#### TRECHO CITADO

Carnaval

É carnaval, a cidade cheira a mijo e jasmim. Saio para encontrar um amigo mas como a praça Benedito Calixto está tomada de gente, subo caminhando até o metrô Clínicas. Ao passar pelas pessoas que descem a rua, tenho vontade de rir ao perceber como eu, vestida de preto, destoo dos grupos com roupas coloridas, enfeites, maquiagem colorida. Seria divertido comprar no camelô da esquina uns chifrinhos vermelhos que acendem e virar alguém fantasiada de diabinha. Lembro do chapéu de bruxa que vi ontem, transparente, meio rendado – com aquele me tornaria um feiticeira, com certeza.
No jantar falo, falo e falo sobre solidão. Há dias ando perturbada por uma história que ouvi, de alguém que foi para o hospital sozinha, manteve as pessoas amadas o mais distante que conseguiu e morreu. Por que alguém fica tão só em um hospital, podendo evitar? Por que não pedimos ajuda? Por que achamos que não valemos o suficiente? Por que é tão comum não acreditarmos que somos amados? Por que ficamos encolhidos quando seria mais fácil nos juntarmos, irmos na direção do outro? É preciso coração forte para conviver comigo, às vezes. O amigo dá conta de ouvir, sempre dá.

#### REGISTROS EXTRAÍDOS
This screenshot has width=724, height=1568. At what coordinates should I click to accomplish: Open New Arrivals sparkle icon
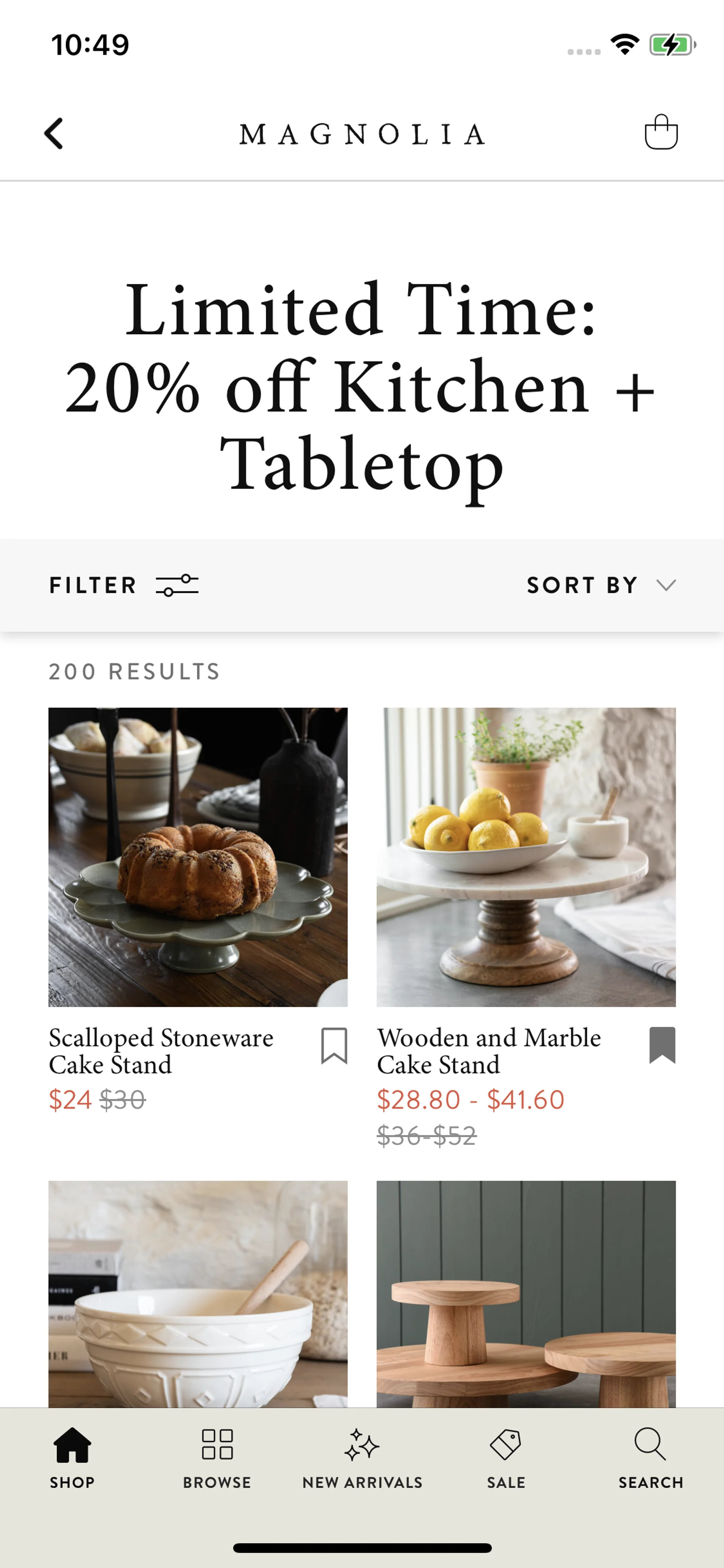tap(362, 1445)
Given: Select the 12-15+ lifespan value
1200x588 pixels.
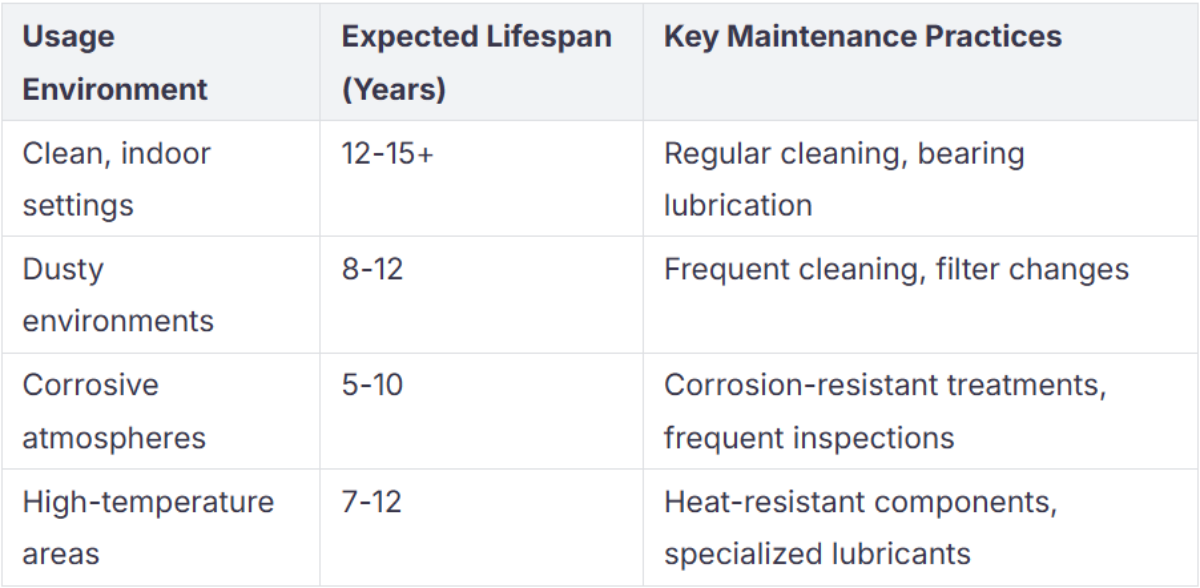Looking at the screenshot, I should (387, 154).
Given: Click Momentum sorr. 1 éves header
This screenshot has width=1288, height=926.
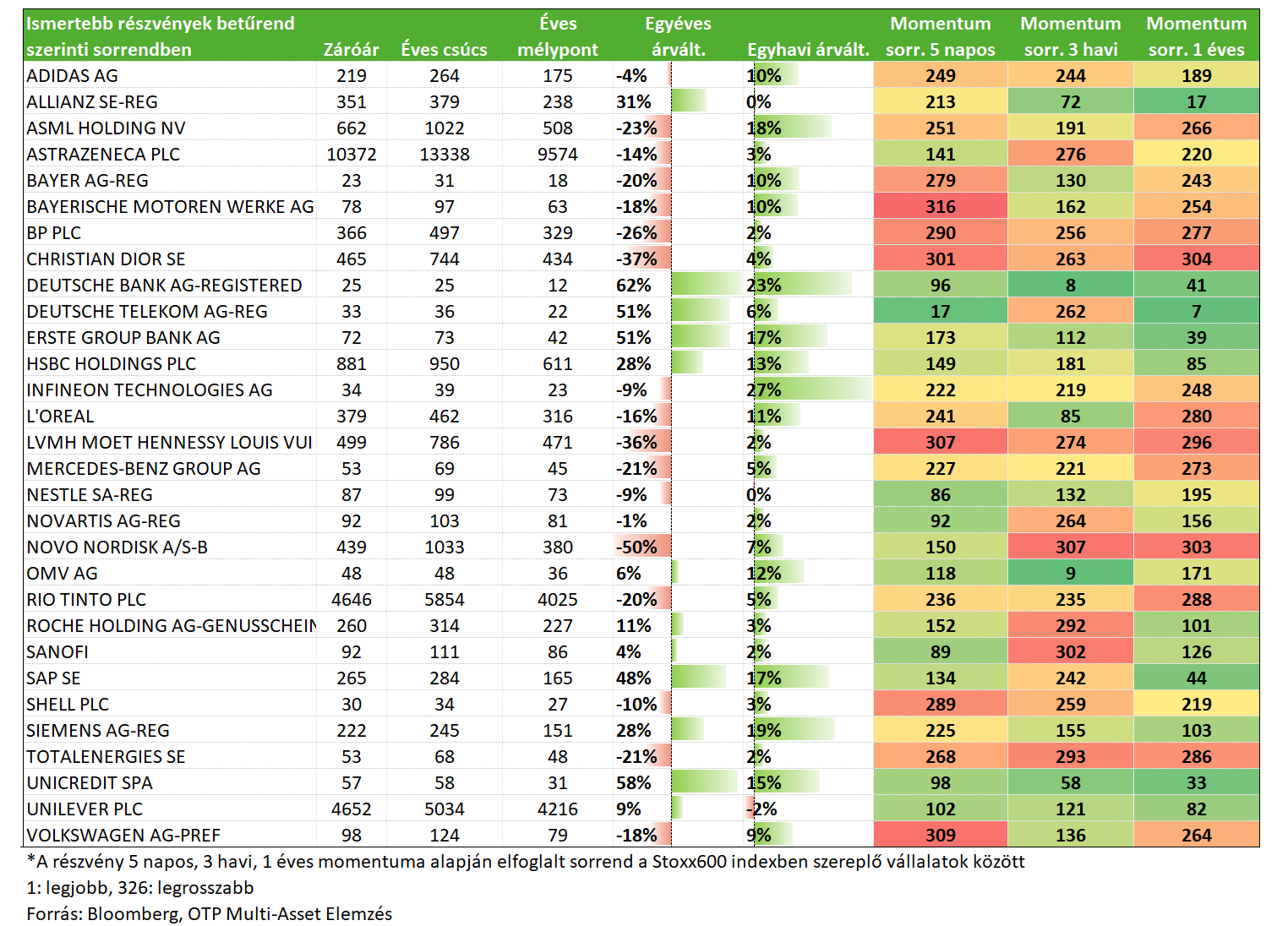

#### OBJETIVO DO EXERCÍCIO
Dê continuidade ao texto sobre o carnaval, começando logo depois da última frase apresentada.

#### RESULTADO DA TAREFA
Mais tarde pego um taxi para voltar para casa. Mal sento e o motorista começa a elogiar meu cabelo. Fala o quanto são raros cabelos encaracolados, e como ele acha bonito. Cabelos lisos são comuns, diz ele, o seu me lembra Barbra Streisand. Gostaria que o meu fosse encaracolado também mas como não é mantenho assim batido, curto, completa. Não há nada ameaçador nele, me diverte o comentário. Na descida da Cardel Arcoverde vemos que o trânsito ao lado da praça está praticamente parado. Digo que vire à esquerda na João Moura e me deixe na esquina da Teodoro. Pago e sigo pela rua em direção à Benedito.
Não sinto nada da alegria carnavalesca na multidão que cruzo. Não há música, do centro da praça vem uma tentativa de percussão totalmente abafada pelo ruído das pessoas. São poucos os casais se beijando. Um carro cruza lentamente o amontoado de gente, dentro um rapaz com uma bandana cobrindo a cara e uma arma fantasia na mão. Na soleira de uma loja, um garoto muito jovem chora muito, soluça encolhido com o rosto entre os joelhos, um amigo tenta consolá-lo. Todo mundo está bêbado, olhos vidrados, naquele ponto em que a bebedeira deixou de ser algo que nos faz rir de qualquer coisa, mais próximos do momento em que o álcool faz chorar ou brigar. Passo tranquila, ninguém me provoca ou chateia mas tenho a sensação de estar no meio de um dos filmes Resident Evil que via com meu filho quando ele era pequeno e ainda não podia ir sozinho ao cinema - multidões de zumbis vagando pelas ruas.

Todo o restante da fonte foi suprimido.